Thursday 15th September 2016 – Family drama
Had a nice time away in York with my ickle family, 4 days or thereabouts away from reality. Had up and down days with our son, first time he has whined about going on holiday, most of the time he is excited about going away, but he said he wanted to stay home, but then by the end of our short vacation he didn’t want to go home. His worst behaviour was the day before we left, massive tantrum, gasp, but more about our vacation in a separate blog later, and I promise there were more highs than lows.
Anyhow, I wasn’t expecting to come back to family drama and my mum reeling off a lot of gobbledygook. Drama about my dad’s ashes, if you didn’t know, a few blogs back I said my dad passed away during my son’s first year of life. It was a difficult year of change, and far too much at once, but that’s life sometimes, it spins out of control. The other fact to fill you in on is my mum finally separated from my dad late in life. As I have alluded to in a previous blog, my dad was a difficult man with many demons that he unfortunately failed to completely conquer, yet I am sure deep down inside there was a good heart with good intentions and on occasions it revealed itself. However, he was a man of his generation, and some of those wasn’t good qualities, which he seemed to be in conflict with himself, a crisis of masculinity as such. It also depresses me that he never really turned things around for himself, and the only lesson I have learnt is I don’t want to create that life for myself as in my love ones finding it hard to be around me and waste a life being unhappy, and making strife. However, I have inherited his temper, if you believe you can inherit traits as I do, part genetics and part nurture, and I do find it hard to control at times.

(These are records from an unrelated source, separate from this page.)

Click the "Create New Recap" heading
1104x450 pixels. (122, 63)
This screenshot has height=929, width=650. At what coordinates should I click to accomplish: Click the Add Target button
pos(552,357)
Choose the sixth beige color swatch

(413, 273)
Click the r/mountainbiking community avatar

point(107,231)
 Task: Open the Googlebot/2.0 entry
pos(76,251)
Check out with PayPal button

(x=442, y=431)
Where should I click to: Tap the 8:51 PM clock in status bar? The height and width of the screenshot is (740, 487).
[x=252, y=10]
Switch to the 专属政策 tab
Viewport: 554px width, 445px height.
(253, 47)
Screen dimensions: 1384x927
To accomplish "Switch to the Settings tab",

His ashes have not been scattered yet or a final resting place decided, he passed away now over 2 years ago and this is the drama that I have come back to that my family cannot decide where to scatter them or bury them. Ideas have been put forward, but no one can agree, and now my mum has his ashes in her flat and is sitting with the light on to go to sleep haha. I laugh as she is so superstitious and really she didn’t need to take charge of this, as she is his ex partner, really his next of kin should do this, my older sisters, but they can never agree on anything, one of my sister sees herself as the boss and thinks she always knows best.
My mum has come up with a well meaning idea of where, but it seems impractical, end of Brighton pleasure pier really seems inappropriate to me, although understand she has probably her fondest memories of my dad there. However, really think my father’s resting place should be somewhere more scenic and peaceful, I think the one thing he deserves in death is finally less drama, somewhere beautiful and peaceful despite his faults.
Family or should I say family drama to be avoided at all costs where possible lol don’t get me wrong I love my mum, she has a good heart, and don’t want to upset those of you who have lost mums. My mum has been very supportive, especially during difficult times with our son’s childcare, and she has been a rock, but she does get huffy when you do not completely agree with her and in the more recent past, especially during my parent’s separation I did wonder which one was the grown up or more appropriately put the more senior grown up out of us.
I wouldn’t, but to settle the argument let’s do a poll, I wouldn’t really as it is inappropriate. However, to settle an argument choices are
A) Bluebell woods by the Bluebell Railway as he loved going here and loved the trains
B) End of Brighton Pier and I really don’t like this idea, but anyway maybe I am missing something as I think it is too busy and not appropriate place to scatter ashes
C) Somewhere near the Northumbria coastline as he is originally from this region and always talked about how unspoilt & beautiful it was
D) Memorial Tree planted in the Lake District with his ashes, again as he loved the beautiful scenery here and the only family holiday I actually had and remember
Vote if you want to, although not necessary.
If anything I hope I have made readers feel comfort in the knowledge I am from a dysfunctional family, perhaps more dysfunctional than your own haha. Also there is really life after death, for the living as well.